AT bindings are obviously not specifically designed to be skied on area bashing moguls all day but they can handle it. I have been skiing Fritschi bindings for 4 years and have definetley done on area and mogul skiing and they work fine and have held up fine, I however feel as though they don't ski as well as a dedicated alpine binding for this application, but you get comfortable with what you use. With the exception of Dynafit bindings you can use any alpine boot in most AT bindings, and they really aren't too uncomfortable to hike/skin in. I would encourage an AT specific boot if you are buying it all anyway, they are more comfortabel and if you get the right boot they ski equal as well. If you are leaning toward Dynafit, I finally did, make sure to get a compatible boot right away so you don't have to buy another set of boots, most of them still work in other AT bindings, but they don't however always work in Alpine bindings. If I was you, I would seriously consider a Dynafit setup, half the weight, similar price, with the exception of the boot, and according to all that use them they ski better. Just got mine, they are being mounted as I write this. I have a friend that has been patrolling on them for a few years and swears by them. Do some research and good luck.
Cheers 
B


----------



## caseybailey (Mar 11, 2008)

Unless you are going in the really really really crowded backcountry areas, I doubt you will encounter moguls.


----------



## teleboater5.13 (Sep 29, 2005)

Ideally I would be able to use this set up in the bc as well as in the front country


----------



## brooks8970 (Jun 5, 2005)

I ski 95% bc and switched from the fritschis to the dynafit FT 12 this year. The dynafits are incredible for the bc...lightweight, strong, durable but I would not recommend them for any fc. I took them to the resort for the first time this weekend and popped out twice (with the lever in tour mode) in the moguls on my first run. I wont ski them in the fc again. I ski aggressively and weigh 185. 

My experience with the fritschis was excellent except that I blew out the the toe piece twice and some plastic under the heal once. I was skiing an alpine boot in them so maybe with an AT boot youll get more durability. It sounds to me like you want a bomber frontcountry settup that can tour for a handful of days a season. For that, Id go with the barons or dukes.


----------



## lmyers (Jun 10, 2008)

I have to ask - why? If you are already a competent tele skier, what's the point in switching over?
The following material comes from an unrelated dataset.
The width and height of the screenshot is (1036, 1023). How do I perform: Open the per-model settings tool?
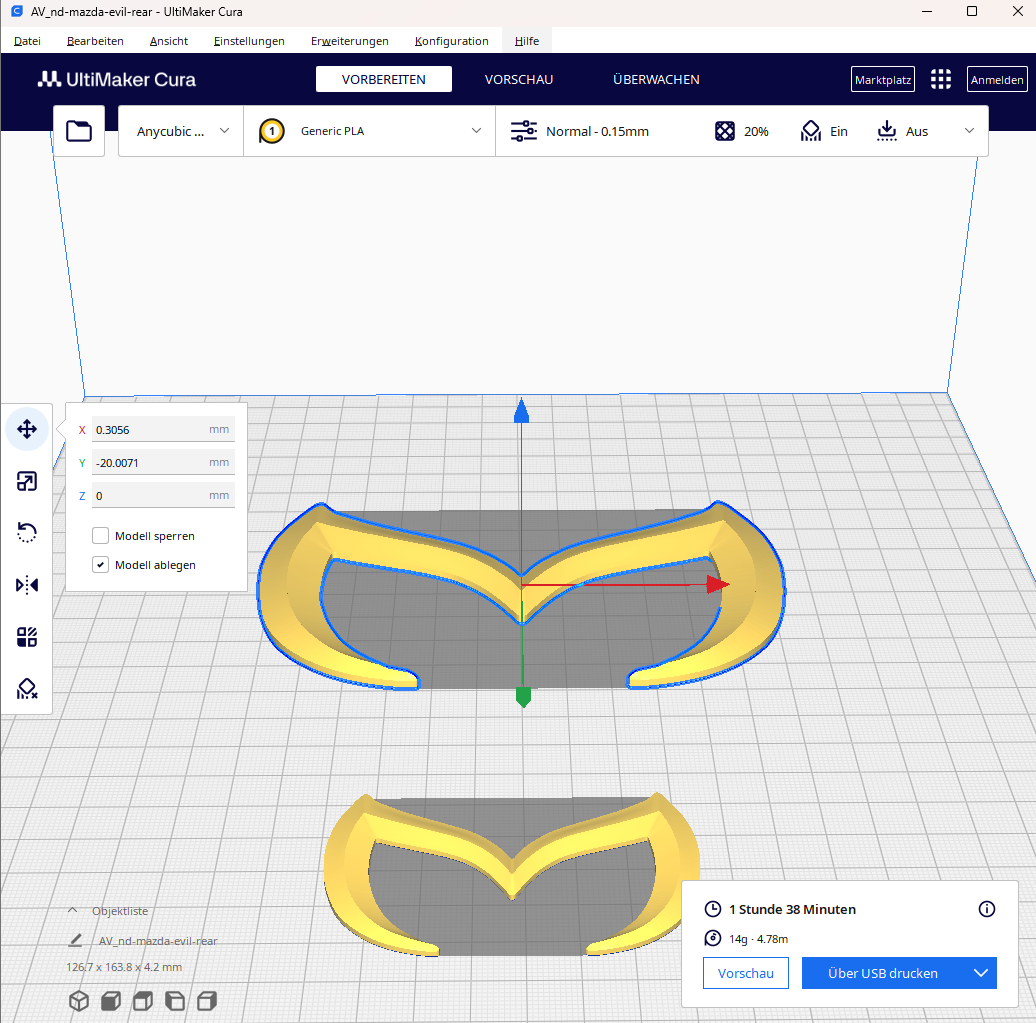[x=27, y=637]
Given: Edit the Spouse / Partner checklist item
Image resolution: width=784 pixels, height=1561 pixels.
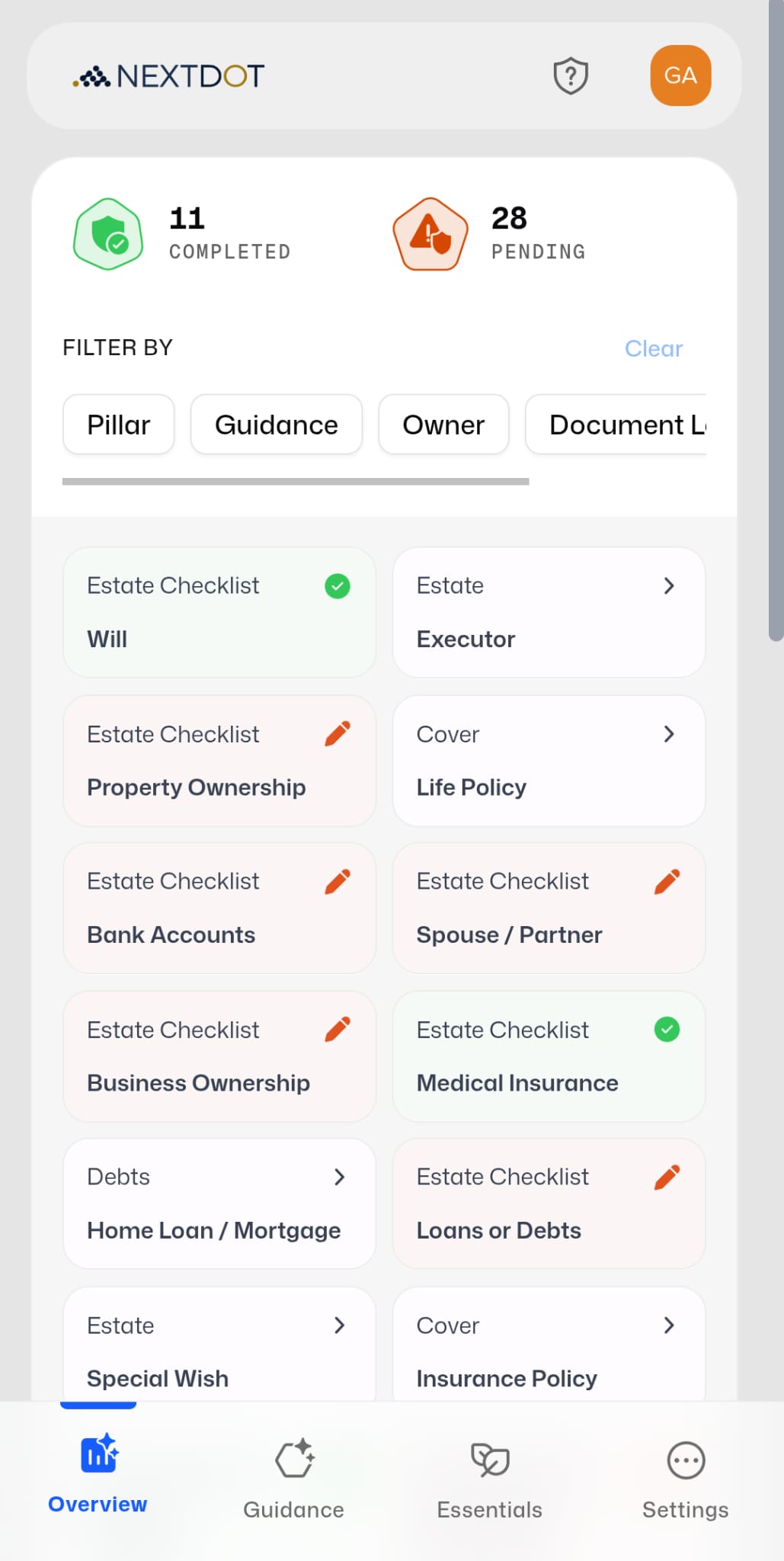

I made the opposite switch this season for an added challenge and lighter weight gear, and doubt I will ever go back to alpine or at.


----------



## geronimo (Jan 20, 2009)

i would go with fritschis if you are going to go between fc and bc. i have dynafits and they work great in the bc, a little finicky at times but the light weight makes it worth it. i tried skiing them inbounds and popped out a few times even in tour mode. but if bc is the way you are going then i think the dynafits are awesome.


----------



## bobbuilds (May 12, 2007)

In my opinion the best AT set-up is:

Marker duke(large)
Head mojo 105(181)

400$
pm me, I am going the other route.

TELEMARK.....................................................................................
the dots are my lead changes!


----------



## liquidchaos (Jul 11, 2005)

I second bob, I have been through several fritshis, they break. I have been on the dukes for a few years now and they rock. They are defanatly an alpine binding with at capability, but they tour well and are bomber on all terrain. Try the Blizzard setup, they have integrateed dules making them lighter than a traditional alpine setup, and you can slide a tele plate in in 5 minutes for the days you want to tele. You can hike in alpine boots, but if you do with them unbuckled they are sloppy and very prone to blisters. just my $.02!


----------



## hojo (Jun 26, 2008)

I'm going to revive this thread. I too am looking at a Backcountry setup and I'm not sure if I should go dynafit or not. My style leans towards backcountry ascents leading to steep chutes and couloirs with the occasional drop (no more than 8 feet). Perhaps I need to just gut it out with regular alpine and my backcountry ideas are ridiculous. I'm not thinking of multiday treks necessarily so weight is less of a concern. So, will dynafit work or should I divert to Dukes or Naxos or Fritschi or the like?


----------



## the_dude (May 31, 2006)

hojo said:


> I'm going to revive this thread. I too am looking at a Backcountry setup and I'm not sure if I should go dynafit or not. My style leans towards backcountry ascents leading to steep chutes and couloirs with the occasional drop (no more than 8 feet). Perhaps I need to just gut it out with regular alpine and my backcountry ideas are ridiculous. I'm not thinking of multiday treks necessarily so weight is less of a concern. So, will dynafit work or should I divert to Dukes or Naxos or Fritschi or the like?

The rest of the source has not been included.